It’s a stubborn myth that costs investors millions, but the properties on The Block 2020 are disproving it once and for all.
It is a widely held belief that only new properties hold depreciable value, but there are more than $14 million dollars in total estimated depreciation tax deductions to be found in this year’s properties on The Block.
The astounding amount was found across five Victorian properties with original construction dates going as far back as 1910, disproving the myth that depreciation is only available on new investment properties.
Owners of income-producing properties can often claim sizable tax deductions for the natural wear and tear that occurs to a building and its fixtures and fittings over time. These deductions are known as property depreciation.
A good proportion of property investors miss out on claiming significant amounts at tax time, simply because they think that older properties don’t hold depreciation deductions.
This couldn’t be further from the truth. Renovated properties, such as those on The Block, can hold hundreds of thousands, and sometimes millions, of dollars in lucrative tax deductions.
The Block 2020 contestants have been tasked with renovating properties in the affluent bayside suburb of Brighton, Victoria. This season, some of the properties are among the oldest in the show’s history, yet the depreciation deductions found are among the highest.
Buyers of The Block properties are not only homeowners, but also savvy property investors looking to build on their long-term wealth.
With a total renovation cost greater than $14 million dollars, this season of The Block will once again be a lucrative opportunity for property investors to take advantage of millions in depreciation deductions.
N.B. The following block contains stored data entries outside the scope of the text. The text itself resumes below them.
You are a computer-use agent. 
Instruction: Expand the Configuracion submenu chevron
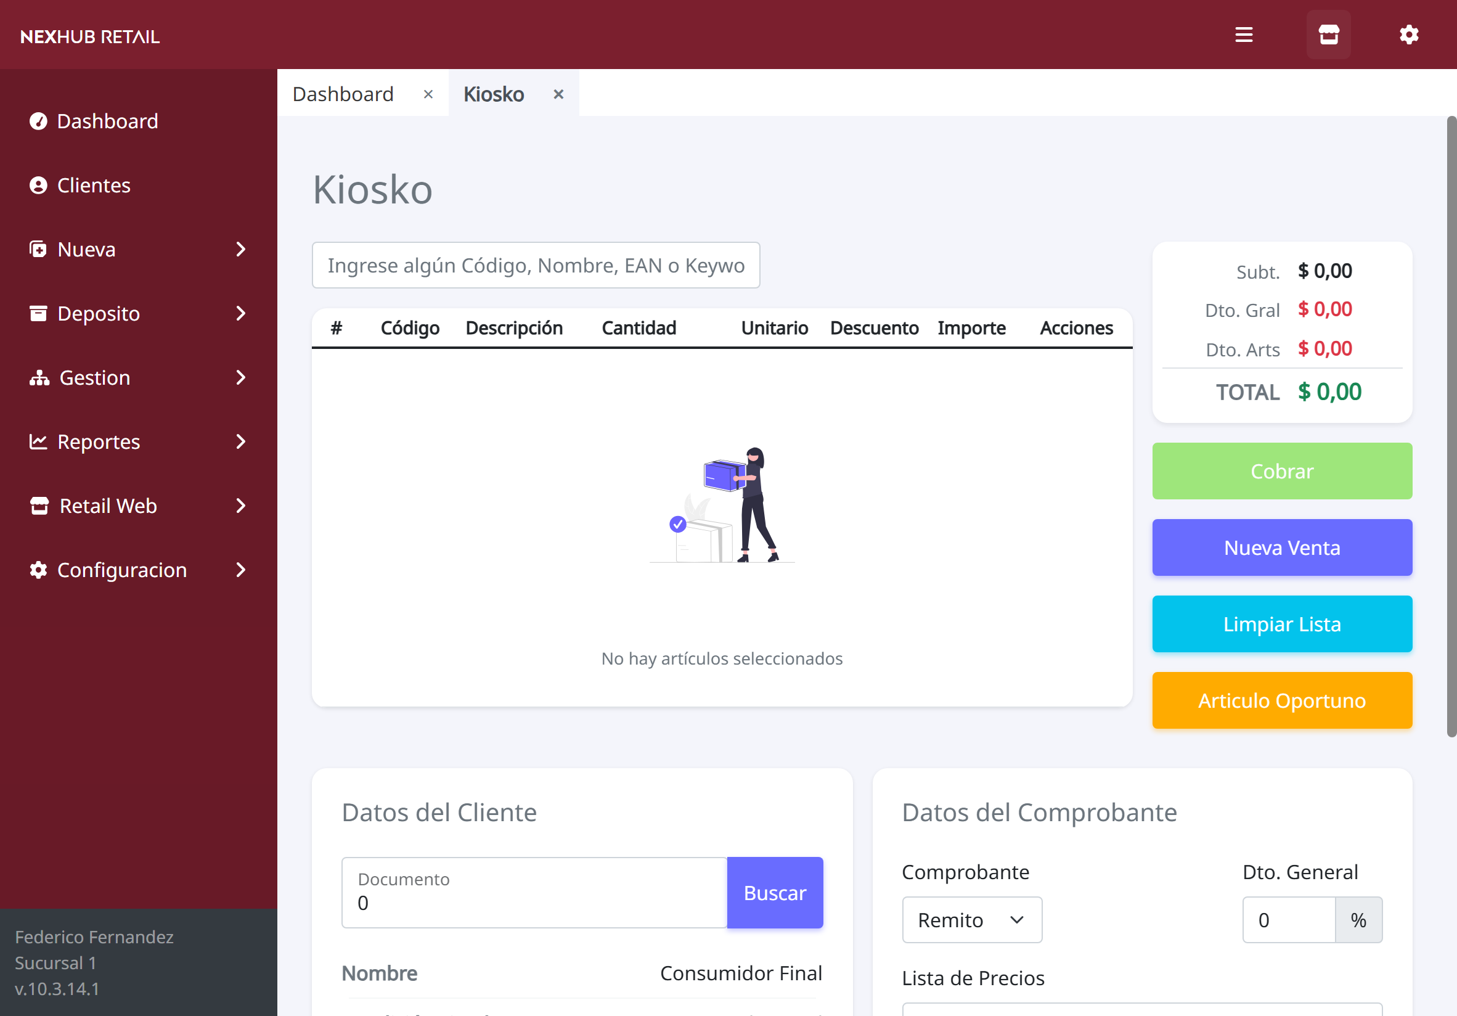[241, 570]
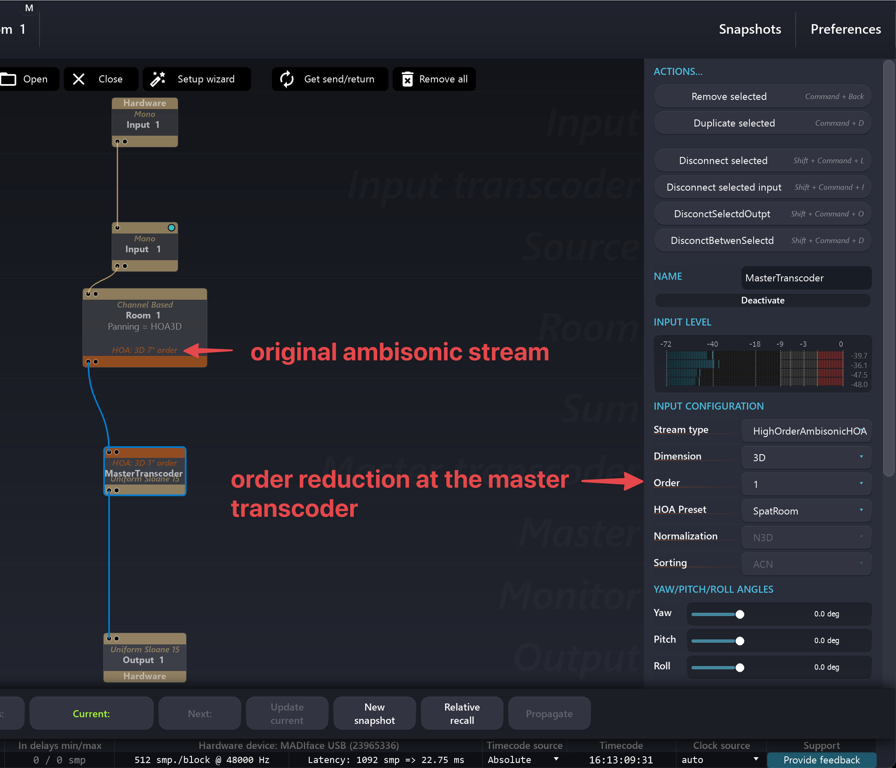Click the NAME field containing MasterTranscoder

click(x=806, y=278)
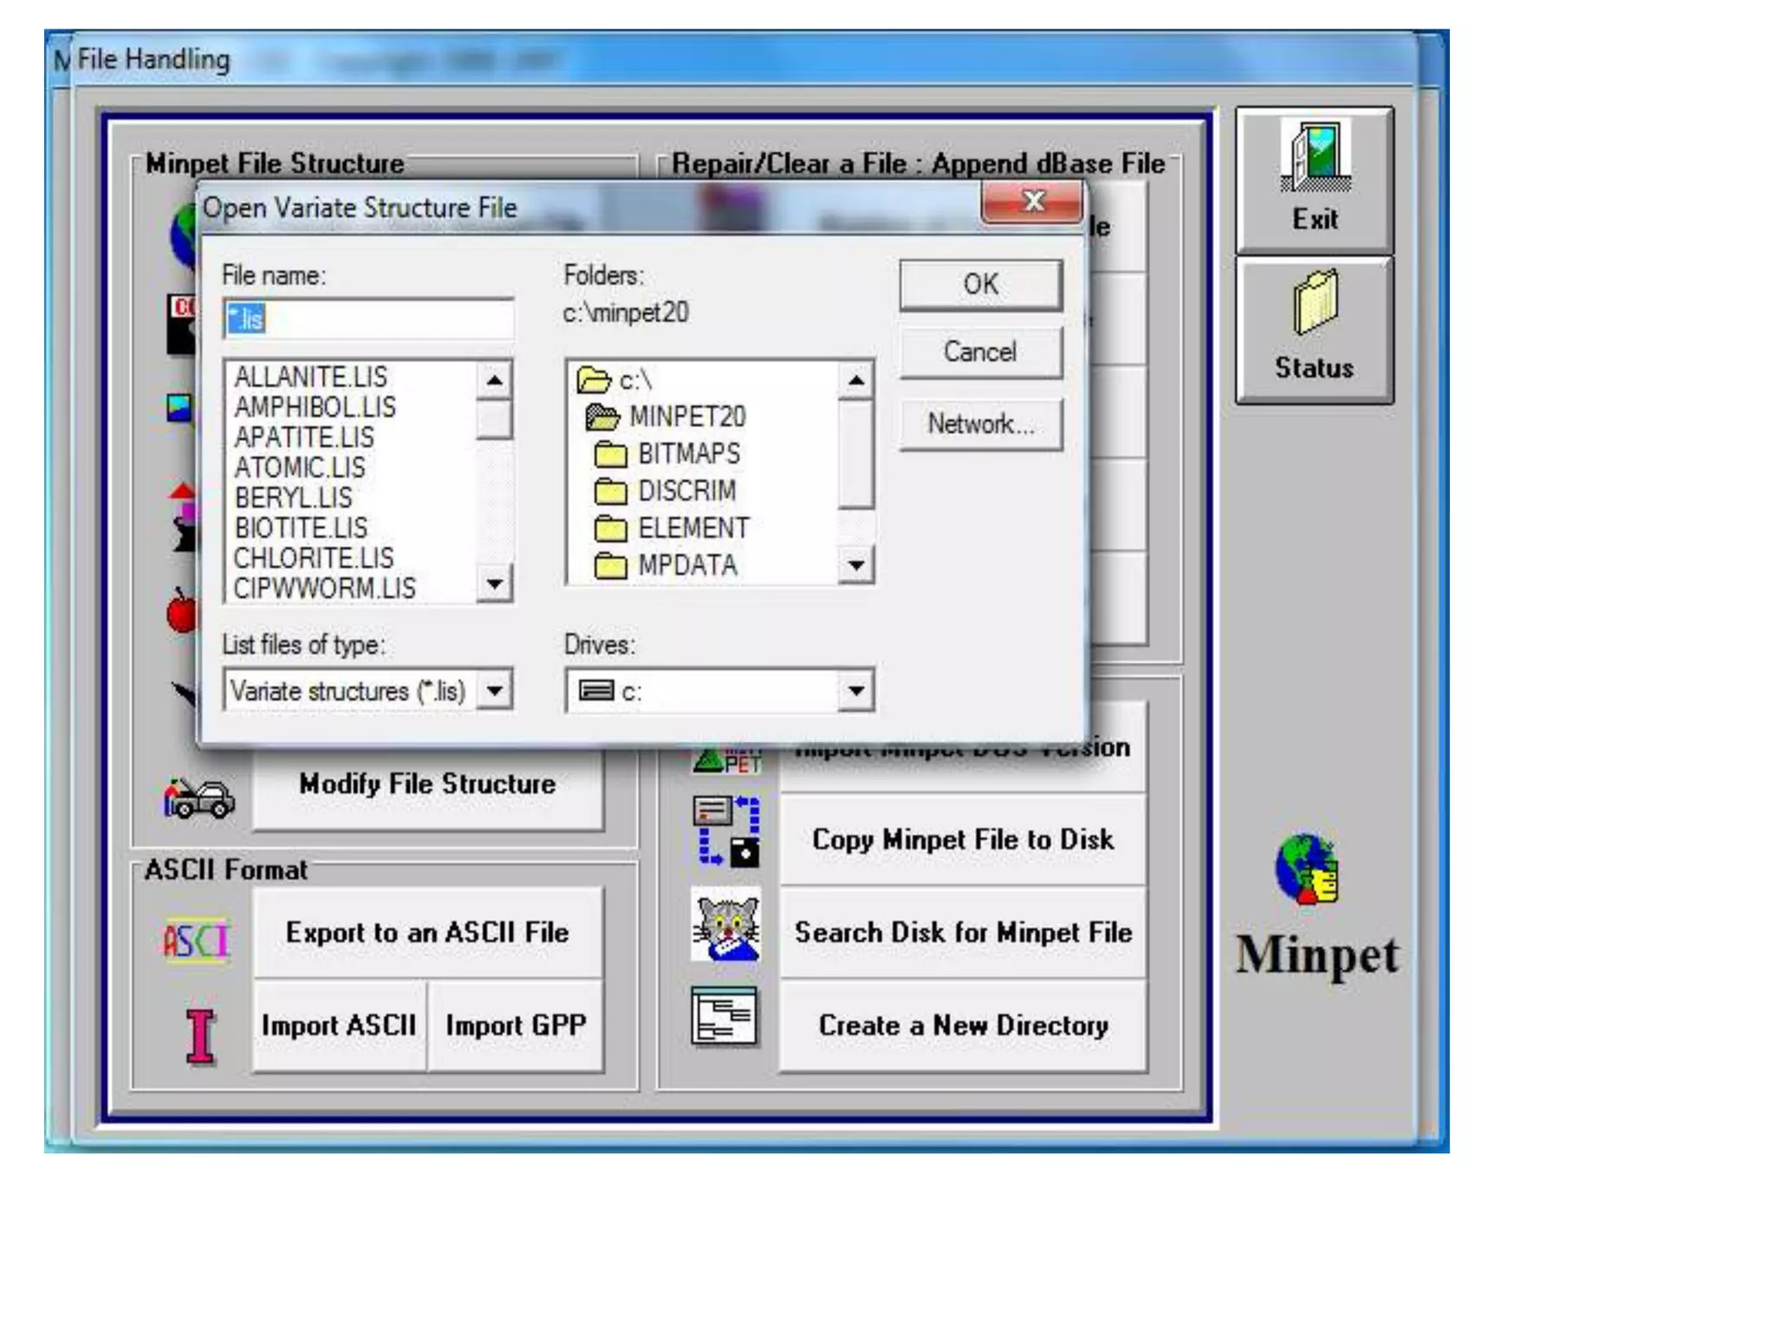Click the car icon beside Modify File Structure
The image size is (1775, 1331).
point(199,796)
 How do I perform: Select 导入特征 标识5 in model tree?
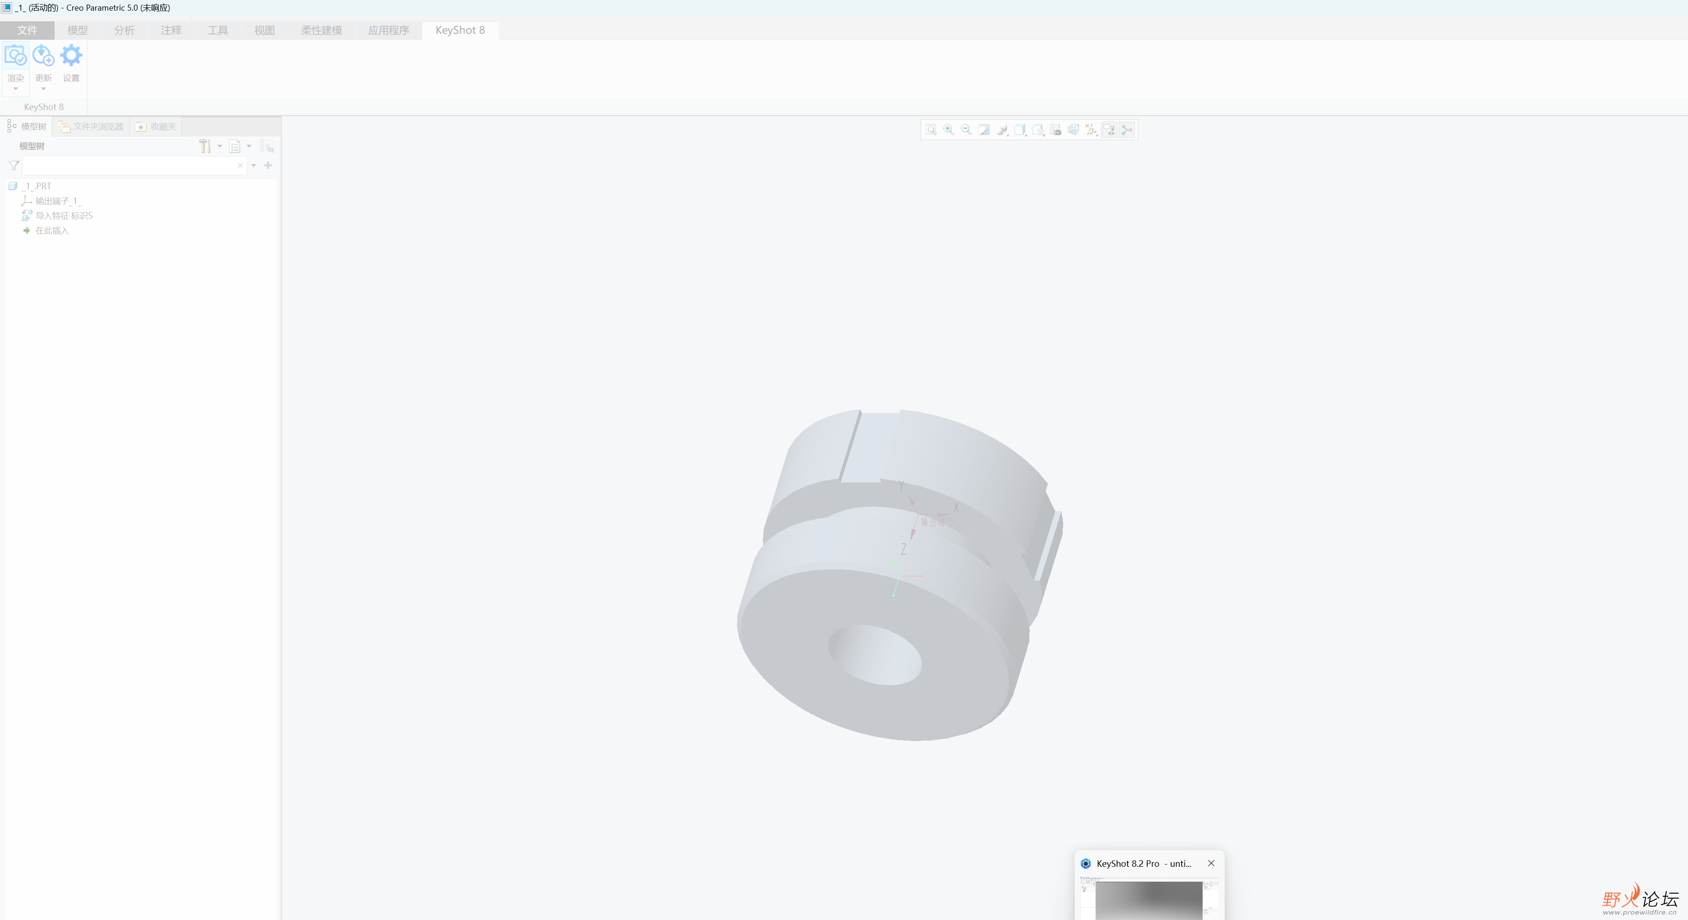(x=64, y=215)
The average total depreciation is estimated at just under $2.9 million per property.
Prospective buyers will factor this depreciation into their cash flow analysis, which will ultimately help them weigh up their investment decision.
360A New Street, renovated by contestants Jimmy and Tam, holds the greatest depreciation tax deductions this season, coming in at an estimated maximum total of $3,225,879.
The lucky buyers of The Block investment properties can claim this depreciation for the next 40 years, or up until 2060.